Dans le cinquième chapitre de cet ouvrage, nous avons dit que le Hornet avait été laissé devant San-Salvador pour y bloquer la corvette anglaise la Bonne Citoyenne. Le Hornet envoya un défi formel à cette corvette ; mais celle-ci, bien que plus forte que son antagoniste, soit qu’elle ne voulût pas exposer une quantité d’espèces d’or et d’argent qu’elle avait à bord, soit qu’elle craignît de s’engager dans un combat dont le succès était douteux, ne fit aucune réponse au cartel. Le Homet continua le blocus jusqu’au 24 janvier 1815, jour où il vint mouiller sous les batteries portugaises, après avoir été chassé par le vaisseau de ligne le Montagu. Aussitôt qu’il fit nuit, le capitaine Lawrence, commandant le Hornet, remit sous voile et dirigea sa course vers Fernambuco ; devant ce port, il captura le brick anglais la Résolution de dix canons, ayant à bord vingt-trois mille dollars en espèces. Ensuite il croisa successivement devant la côte de Moranham, devant Surinam, et enfin devant Démérari. Le 25 février, il vit un bâtiment armé, mouillé en dehors de la barre de ce dernier port ; en manœuvrant pour s’en approcher, le capitaine Lawrence reconnut à trois heures et demie de l’après midi un autre navire au vent qui laissa arriver sur lui ; c’était le Peacock, grand brick plus fort que le Hornet. De suite le capitaine Lawrence serra le vent, déployant le pavillon américain, et bientôt les deux navires passant à contre bord s’envoyèrent réciproquement leurs volées à portée de fusil ; le Peacock ayant alors viré de bord, le Hornet s’en approcha de très-près, et fit un feu si violent qu’en moins de quinze minutes, non-seulement l’Anglais se rendit, mais donna le signal de détresse, attendu qu’il était littéralement percé à jour et avait déjà six pieds d’eau dans sa cale.

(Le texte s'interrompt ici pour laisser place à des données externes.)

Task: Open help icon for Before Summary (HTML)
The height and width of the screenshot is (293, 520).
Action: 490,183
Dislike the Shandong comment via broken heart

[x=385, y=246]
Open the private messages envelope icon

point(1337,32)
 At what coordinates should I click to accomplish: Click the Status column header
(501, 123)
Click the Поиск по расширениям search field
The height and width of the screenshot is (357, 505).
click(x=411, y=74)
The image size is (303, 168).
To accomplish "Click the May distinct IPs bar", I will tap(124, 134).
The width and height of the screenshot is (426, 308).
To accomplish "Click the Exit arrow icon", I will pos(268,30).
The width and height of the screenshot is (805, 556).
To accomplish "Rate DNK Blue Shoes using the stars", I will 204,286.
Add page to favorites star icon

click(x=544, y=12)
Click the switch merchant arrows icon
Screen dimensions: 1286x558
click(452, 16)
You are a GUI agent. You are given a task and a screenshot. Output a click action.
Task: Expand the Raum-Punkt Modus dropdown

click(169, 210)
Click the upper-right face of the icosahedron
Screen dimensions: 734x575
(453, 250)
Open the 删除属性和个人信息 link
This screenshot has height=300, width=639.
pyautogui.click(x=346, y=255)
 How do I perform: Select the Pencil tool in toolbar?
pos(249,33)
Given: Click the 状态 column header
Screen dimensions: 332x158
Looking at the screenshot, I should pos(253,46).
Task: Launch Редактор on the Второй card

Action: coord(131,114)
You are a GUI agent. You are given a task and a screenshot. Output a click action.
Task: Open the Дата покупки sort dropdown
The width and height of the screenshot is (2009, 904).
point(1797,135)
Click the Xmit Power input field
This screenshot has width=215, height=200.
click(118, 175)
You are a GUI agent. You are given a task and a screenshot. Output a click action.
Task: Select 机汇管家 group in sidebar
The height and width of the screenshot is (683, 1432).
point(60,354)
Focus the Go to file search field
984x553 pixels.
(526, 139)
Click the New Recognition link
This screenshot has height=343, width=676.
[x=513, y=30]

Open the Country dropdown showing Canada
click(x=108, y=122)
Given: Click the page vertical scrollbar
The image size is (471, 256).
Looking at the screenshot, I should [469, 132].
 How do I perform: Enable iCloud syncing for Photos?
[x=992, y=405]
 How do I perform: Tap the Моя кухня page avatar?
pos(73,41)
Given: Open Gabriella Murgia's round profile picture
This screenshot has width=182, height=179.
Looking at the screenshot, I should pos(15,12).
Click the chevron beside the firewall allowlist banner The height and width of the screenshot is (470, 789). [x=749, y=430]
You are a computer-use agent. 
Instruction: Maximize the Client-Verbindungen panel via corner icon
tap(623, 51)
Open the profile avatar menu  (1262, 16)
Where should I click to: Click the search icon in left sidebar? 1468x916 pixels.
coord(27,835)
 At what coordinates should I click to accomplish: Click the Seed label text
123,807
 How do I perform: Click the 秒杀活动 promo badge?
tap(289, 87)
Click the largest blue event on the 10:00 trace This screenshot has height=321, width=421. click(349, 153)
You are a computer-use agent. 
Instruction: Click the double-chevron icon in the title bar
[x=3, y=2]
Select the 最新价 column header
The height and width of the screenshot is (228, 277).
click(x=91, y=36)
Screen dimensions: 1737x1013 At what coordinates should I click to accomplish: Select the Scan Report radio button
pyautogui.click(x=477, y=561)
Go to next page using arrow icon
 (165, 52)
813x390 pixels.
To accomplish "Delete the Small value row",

Le lieutenant Shubrick, dont la conduite dans cette affaire n’avait pas été moins courageuse que celle qu’il avait tenue lors de la capture de la Guerrière et de la Java, fut envoyé à bord du Peacock pour l’amariner. En arrivant il trouva que le capitaine avait été tué ; la plupart des matelots gisaient sur le pont morts ou mourants, et l’eau malgré le jeu des pompes faisait de si rapides progrès qu’il était aisé de voir que bientôt ce malheureux navire allait couler à fond. On prit immédiatement les mesures nécessaires pour sauver ceux qui vivaient encore ; les canons furent jetés à la mer, on chercha à boucher les trous des boulets ; enfin les matelots du Hornet, au risque de leur existence, firent tous les efforts imaginables pour sauver les vaincus : bientôt, malgré tous les soins de ces braves gens, le Peacock coula au milieu d’eux et entraîna sous les eaux neuf hommes de son propre équipage et trois Américains. C’est ainsi que nos intrépides concitoyens hasardèrent deux fois de suite leur vie pour la cause de la patrie et pour la cause de l’humanité ! D’abord pour vaincre leurs ennemis, ensuite pour les secourir ! Voilà de ces nobles actions que les annales de la guerre n’offrent que trop rarement : de toutes nos victoires navales, c’est celle-ci que les Américains se rappellent avec le plus vrai plaisir, et sans doute, on ne peut offrir une meilleure preuve des sentiments généreux qui dominent chez nous dans tous les cœurs.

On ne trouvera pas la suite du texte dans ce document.